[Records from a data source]

##############################

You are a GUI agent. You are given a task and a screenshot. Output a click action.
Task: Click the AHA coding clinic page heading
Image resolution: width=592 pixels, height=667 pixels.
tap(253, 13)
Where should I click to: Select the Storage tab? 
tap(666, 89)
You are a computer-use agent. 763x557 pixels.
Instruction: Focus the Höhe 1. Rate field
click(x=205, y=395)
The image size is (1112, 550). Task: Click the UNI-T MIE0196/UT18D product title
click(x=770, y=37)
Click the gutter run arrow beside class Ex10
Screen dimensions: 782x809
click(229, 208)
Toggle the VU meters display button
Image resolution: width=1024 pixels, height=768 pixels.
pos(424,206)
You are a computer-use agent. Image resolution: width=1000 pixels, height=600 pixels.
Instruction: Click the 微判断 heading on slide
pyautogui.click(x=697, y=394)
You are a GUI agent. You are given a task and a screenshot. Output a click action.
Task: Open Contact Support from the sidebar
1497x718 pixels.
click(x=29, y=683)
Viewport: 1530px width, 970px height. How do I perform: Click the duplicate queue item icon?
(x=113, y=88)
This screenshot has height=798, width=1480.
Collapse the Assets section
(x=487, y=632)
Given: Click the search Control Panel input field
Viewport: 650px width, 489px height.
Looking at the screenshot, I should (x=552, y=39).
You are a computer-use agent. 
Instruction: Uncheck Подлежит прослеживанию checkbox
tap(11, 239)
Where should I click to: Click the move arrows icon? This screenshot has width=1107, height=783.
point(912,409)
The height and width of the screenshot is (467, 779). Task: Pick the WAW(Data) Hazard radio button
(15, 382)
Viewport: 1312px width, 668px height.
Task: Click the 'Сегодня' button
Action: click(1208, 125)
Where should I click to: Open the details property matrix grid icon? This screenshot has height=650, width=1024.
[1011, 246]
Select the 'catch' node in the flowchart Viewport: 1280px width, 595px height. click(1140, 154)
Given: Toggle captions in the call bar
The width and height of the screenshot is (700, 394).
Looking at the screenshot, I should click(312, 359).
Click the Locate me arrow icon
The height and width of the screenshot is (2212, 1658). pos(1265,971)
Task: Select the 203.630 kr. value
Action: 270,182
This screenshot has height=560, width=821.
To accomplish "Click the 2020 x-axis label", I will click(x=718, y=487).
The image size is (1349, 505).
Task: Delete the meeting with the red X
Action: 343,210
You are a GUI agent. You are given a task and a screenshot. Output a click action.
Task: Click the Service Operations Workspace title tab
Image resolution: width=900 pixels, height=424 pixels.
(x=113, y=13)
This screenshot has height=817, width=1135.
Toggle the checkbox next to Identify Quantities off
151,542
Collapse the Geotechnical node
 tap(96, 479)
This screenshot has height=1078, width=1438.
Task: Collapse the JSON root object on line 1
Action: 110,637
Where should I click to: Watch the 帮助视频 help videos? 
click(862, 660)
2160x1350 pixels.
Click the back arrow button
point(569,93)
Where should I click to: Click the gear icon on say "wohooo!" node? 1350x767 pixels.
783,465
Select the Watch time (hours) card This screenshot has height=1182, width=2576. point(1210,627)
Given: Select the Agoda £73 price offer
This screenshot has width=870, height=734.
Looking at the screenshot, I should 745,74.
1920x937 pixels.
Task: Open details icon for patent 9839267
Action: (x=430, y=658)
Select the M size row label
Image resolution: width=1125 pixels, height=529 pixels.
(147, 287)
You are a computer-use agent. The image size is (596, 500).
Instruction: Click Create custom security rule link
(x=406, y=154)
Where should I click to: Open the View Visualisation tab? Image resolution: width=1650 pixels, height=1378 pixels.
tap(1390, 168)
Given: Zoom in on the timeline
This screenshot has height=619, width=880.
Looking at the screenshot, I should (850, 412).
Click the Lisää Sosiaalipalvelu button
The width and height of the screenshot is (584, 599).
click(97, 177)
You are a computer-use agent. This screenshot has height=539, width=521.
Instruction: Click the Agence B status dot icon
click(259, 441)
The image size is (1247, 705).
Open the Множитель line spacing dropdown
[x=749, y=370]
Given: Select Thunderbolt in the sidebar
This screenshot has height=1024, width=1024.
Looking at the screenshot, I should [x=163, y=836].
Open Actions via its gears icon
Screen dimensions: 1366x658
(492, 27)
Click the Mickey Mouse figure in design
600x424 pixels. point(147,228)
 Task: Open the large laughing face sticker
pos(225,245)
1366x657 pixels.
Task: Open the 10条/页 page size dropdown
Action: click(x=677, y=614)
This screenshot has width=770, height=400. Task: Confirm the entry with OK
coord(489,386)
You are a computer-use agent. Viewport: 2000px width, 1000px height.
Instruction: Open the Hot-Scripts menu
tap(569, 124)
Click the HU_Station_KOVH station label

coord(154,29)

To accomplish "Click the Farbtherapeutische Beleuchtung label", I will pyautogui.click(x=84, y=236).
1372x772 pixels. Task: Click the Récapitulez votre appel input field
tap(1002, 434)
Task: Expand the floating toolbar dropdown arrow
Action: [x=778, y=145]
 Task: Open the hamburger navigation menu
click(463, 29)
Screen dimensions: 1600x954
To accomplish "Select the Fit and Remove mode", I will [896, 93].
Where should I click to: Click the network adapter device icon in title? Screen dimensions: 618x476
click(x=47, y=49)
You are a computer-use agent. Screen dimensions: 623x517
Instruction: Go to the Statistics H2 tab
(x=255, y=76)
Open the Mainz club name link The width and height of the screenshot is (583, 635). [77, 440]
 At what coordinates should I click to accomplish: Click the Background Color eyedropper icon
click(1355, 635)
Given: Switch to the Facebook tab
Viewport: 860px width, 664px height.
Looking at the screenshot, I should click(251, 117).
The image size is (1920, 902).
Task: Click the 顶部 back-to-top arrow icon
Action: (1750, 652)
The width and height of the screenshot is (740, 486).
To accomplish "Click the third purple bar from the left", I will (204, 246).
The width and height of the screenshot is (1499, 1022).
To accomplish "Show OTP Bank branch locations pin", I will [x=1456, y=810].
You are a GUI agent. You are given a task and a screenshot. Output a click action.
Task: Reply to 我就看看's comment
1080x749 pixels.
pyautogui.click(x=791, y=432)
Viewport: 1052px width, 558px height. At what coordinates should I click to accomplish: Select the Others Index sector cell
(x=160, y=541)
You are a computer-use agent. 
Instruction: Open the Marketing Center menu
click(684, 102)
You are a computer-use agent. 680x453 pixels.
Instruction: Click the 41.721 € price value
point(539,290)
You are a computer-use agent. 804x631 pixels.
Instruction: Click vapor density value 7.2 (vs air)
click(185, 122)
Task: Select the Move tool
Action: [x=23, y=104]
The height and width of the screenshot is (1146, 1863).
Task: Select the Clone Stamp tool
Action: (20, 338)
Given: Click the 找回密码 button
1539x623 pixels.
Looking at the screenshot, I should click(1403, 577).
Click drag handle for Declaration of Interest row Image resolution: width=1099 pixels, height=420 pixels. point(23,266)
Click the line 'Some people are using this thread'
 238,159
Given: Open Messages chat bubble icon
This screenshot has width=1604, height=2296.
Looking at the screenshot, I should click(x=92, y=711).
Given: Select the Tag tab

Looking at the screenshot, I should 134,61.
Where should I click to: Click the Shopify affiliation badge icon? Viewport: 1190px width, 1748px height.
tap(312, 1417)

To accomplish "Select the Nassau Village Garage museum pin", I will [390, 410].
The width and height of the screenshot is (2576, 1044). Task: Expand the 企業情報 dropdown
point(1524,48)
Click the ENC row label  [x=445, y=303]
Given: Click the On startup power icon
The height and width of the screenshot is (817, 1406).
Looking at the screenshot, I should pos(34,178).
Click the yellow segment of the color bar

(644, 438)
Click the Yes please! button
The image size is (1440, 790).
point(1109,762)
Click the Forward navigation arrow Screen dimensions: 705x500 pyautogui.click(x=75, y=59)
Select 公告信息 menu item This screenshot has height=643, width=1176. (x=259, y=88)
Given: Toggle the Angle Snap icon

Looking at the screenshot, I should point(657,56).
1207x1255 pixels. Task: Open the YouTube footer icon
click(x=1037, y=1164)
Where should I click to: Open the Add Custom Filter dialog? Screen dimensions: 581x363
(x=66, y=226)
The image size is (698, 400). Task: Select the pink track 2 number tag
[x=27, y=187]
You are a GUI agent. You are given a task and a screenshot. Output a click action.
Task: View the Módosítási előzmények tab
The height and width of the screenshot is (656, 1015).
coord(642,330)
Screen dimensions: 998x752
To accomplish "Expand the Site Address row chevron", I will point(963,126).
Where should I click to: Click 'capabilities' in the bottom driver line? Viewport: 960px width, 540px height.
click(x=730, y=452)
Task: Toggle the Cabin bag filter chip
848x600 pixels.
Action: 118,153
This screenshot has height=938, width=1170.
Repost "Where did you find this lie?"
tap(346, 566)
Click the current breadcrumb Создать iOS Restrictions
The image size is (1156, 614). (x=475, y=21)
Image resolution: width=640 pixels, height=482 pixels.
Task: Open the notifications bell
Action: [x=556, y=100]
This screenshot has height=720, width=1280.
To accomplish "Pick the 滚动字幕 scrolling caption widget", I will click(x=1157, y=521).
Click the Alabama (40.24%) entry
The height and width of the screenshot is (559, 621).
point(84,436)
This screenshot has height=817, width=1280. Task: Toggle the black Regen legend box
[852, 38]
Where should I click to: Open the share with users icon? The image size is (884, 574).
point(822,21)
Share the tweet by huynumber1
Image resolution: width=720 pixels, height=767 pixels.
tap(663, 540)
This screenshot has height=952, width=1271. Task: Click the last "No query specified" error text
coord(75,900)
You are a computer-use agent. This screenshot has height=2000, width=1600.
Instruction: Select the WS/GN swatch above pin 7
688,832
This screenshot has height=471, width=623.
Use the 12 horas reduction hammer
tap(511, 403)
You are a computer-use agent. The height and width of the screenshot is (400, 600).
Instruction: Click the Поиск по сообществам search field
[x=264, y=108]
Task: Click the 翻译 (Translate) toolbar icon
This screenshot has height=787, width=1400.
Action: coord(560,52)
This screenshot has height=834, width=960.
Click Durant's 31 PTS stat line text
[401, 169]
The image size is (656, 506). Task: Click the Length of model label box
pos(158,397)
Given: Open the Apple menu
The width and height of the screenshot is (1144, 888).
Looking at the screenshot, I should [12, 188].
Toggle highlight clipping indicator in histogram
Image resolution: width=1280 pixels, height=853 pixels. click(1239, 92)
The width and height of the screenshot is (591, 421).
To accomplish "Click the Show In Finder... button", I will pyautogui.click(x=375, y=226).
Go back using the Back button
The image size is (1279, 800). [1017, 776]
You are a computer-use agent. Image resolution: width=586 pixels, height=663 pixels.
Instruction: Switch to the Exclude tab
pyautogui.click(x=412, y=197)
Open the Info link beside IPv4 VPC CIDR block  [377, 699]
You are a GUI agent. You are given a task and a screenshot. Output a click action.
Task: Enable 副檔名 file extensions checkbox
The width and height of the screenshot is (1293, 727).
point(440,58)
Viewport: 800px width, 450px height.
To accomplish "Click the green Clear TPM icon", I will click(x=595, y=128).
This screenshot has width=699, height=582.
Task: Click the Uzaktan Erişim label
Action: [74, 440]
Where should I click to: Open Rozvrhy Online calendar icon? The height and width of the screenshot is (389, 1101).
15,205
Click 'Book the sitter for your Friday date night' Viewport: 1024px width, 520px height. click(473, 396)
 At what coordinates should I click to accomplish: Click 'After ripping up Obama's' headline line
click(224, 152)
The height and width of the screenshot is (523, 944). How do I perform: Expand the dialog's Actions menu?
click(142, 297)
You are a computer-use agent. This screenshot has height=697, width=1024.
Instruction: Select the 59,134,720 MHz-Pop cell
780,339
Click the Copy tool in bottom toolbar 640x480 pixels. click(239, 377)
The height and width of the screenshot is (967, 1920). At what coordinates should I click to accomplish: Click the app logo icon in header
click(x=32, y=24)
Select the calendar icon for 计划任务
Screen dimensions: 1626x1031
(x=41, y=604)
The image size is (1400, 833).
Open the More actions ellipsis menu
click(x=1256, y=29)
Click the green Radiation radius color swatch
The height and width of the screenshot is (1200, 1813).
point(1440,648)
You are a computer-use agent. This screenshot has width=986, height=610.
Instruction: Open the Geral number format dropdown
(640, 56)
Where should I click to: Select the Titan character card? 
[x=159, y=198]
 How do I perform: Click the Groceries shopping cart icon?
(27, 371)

##############################

What you need to do — In the entries above, the lines between the one holding "1539x623 pixels." and the one holding "Click the Forward", inclusive, are to be printed exactly as written, and those alone.

Problem solution —
1539x623 pixels.
Looking at the screenshot, I should click(1403, 577).
Click drag handle for Declaration of Interest row Image resolution: width=1099 pixels, height=420 pixels. point(23,266)
Click the line 'Some people are using this thread'
 238,159
Given: Open Messages chat bubble icon
This screenshot has width=1604, height=2296.
Looking at the screenshot, I should click(x=92, y=711).
Given: Select the Tag tab

Looking at the screenshot, I should 134,61.
Where should I click to: Click the Shopify affiliation badge icon? Viewport: 1190px width, 1748px height.
tap(312, 1417)

To accomplish "Select the Nassau Village Garage museum pin", I will [390, 410].
The width and height of the screenshot is (2576, 1044). Task: Expand the 企業情報 dropdown
point(1524,48)
Click the ENC row label  [x=445, y=303]
Given: Click the On startup power icon
The height and width of the screenshot is (817, 1406).
Looking at the screenshot, I should pos(34,178).
Click the yellow segment of the color bar

(644, 438)
Click the Yes please! button
The image size is (1440, 790).
point(1109,762)
Click the Forward navigation arrow Screen dimensions: 705x500 pyautogui.click(x=75, y=59)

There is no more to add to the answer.